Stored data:

▽

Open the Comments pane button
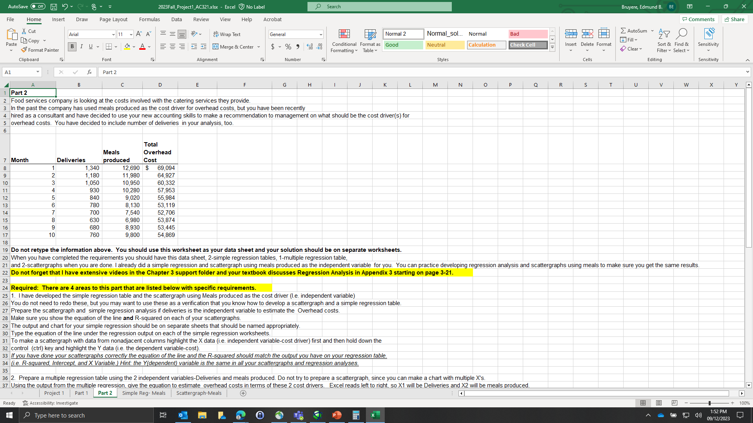Viewport: 753px width, 423px height. coord(698,19)
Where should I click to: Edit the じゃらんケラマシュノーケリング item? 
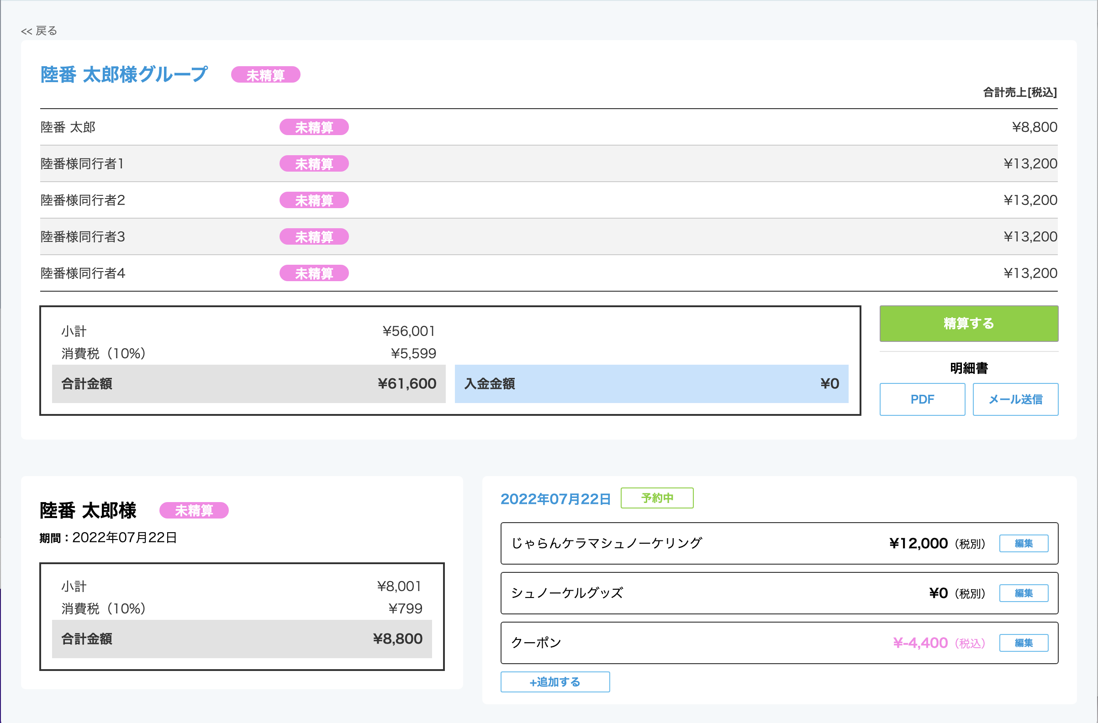[1024, 543]
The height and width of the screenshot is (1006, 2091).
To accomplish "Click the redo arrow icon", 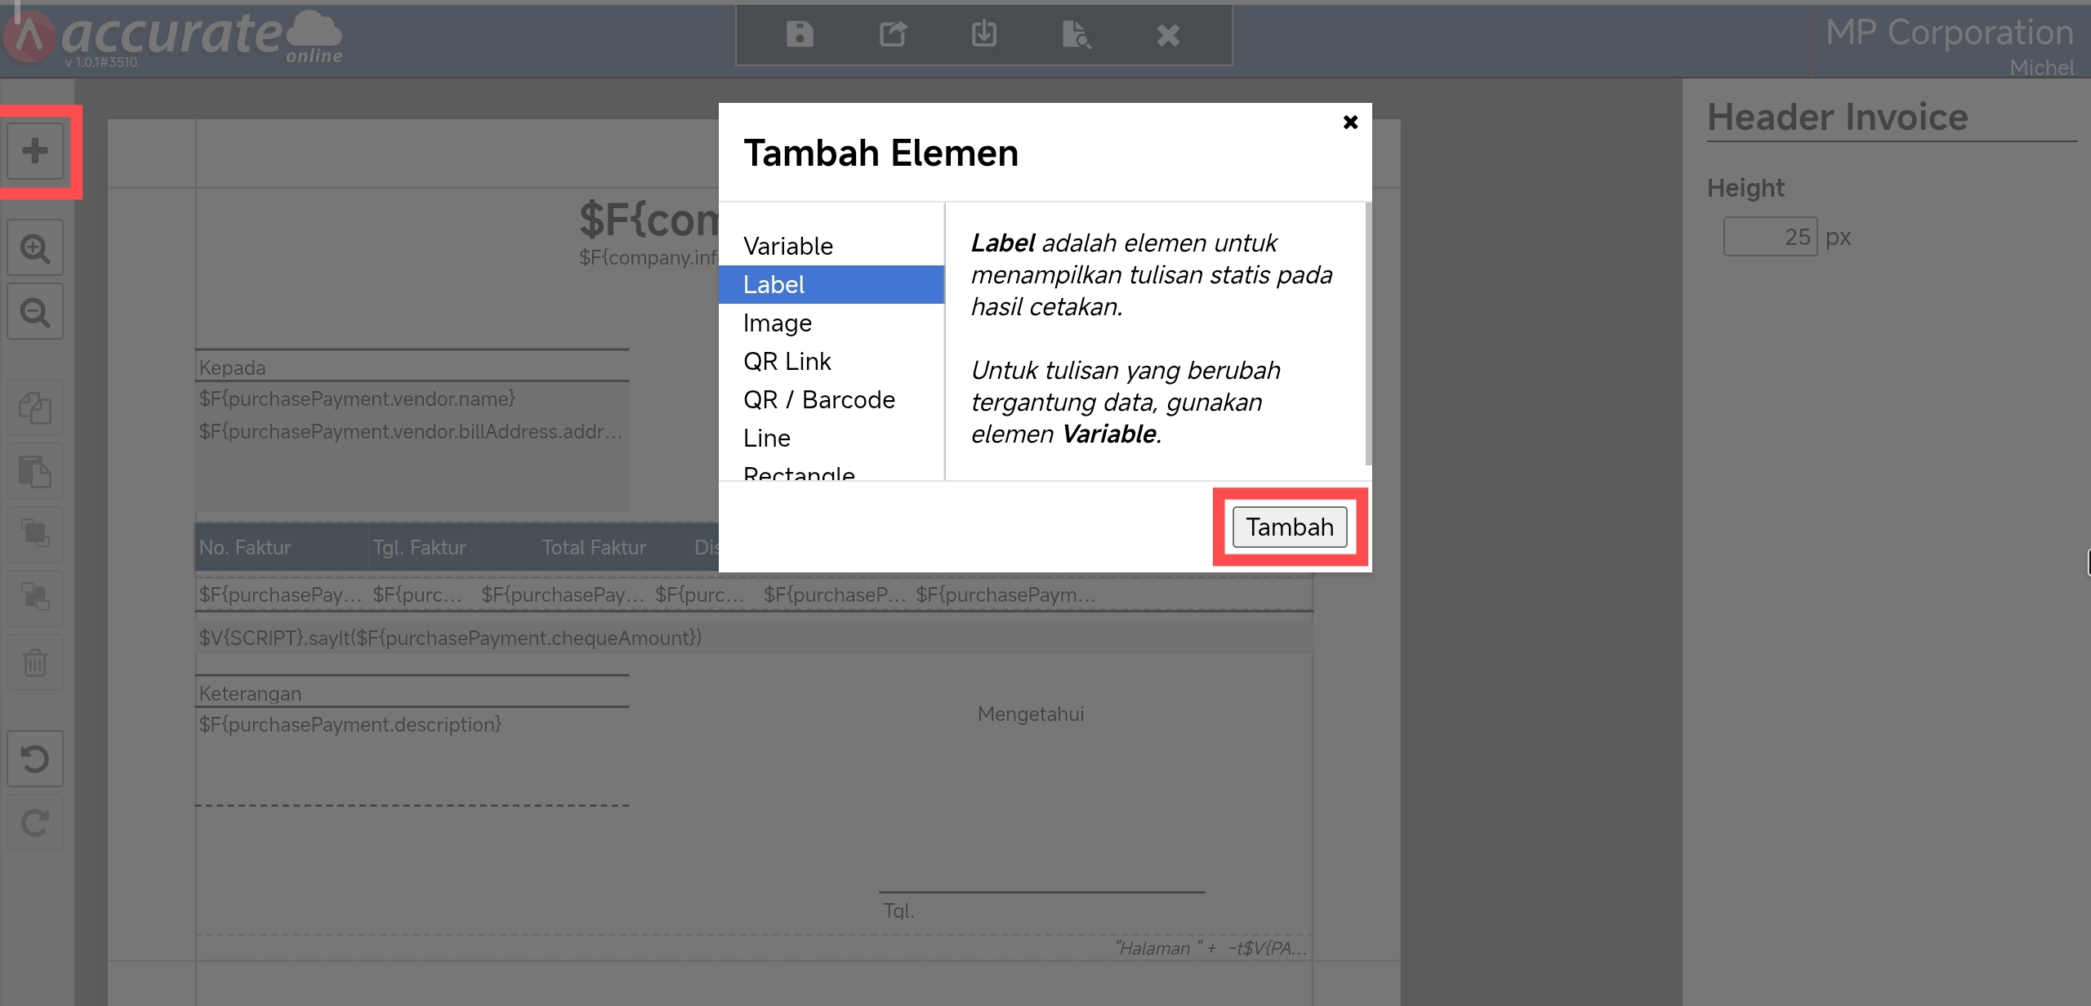I will [35, 822].
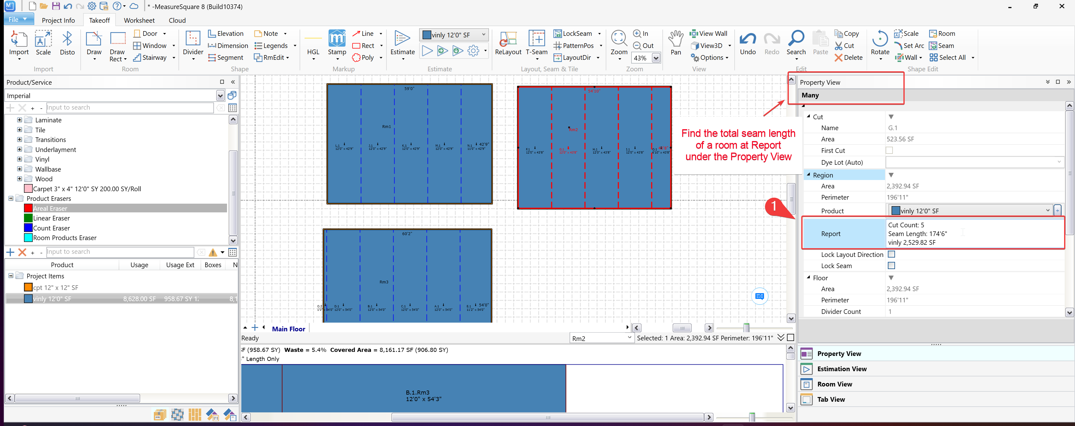Open the Project Info tab
This screenshot has height=426, width=1075.
click(x=58, y=20)
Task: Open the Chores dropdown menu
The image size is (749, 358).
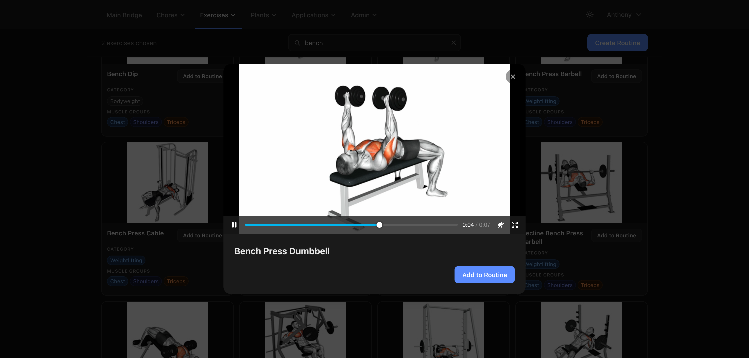Action: [x=171, y=15]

△

▸ Exercise: Restate, word for word, each line from the one with "Task: Open the Chores dropdown menu" to the end of the entries, both included, and keep every picture out.

▸ Finished task:
Task: Open the Chores dropdown menu
The image size is (749, 358).
Action: [x=171, y=15]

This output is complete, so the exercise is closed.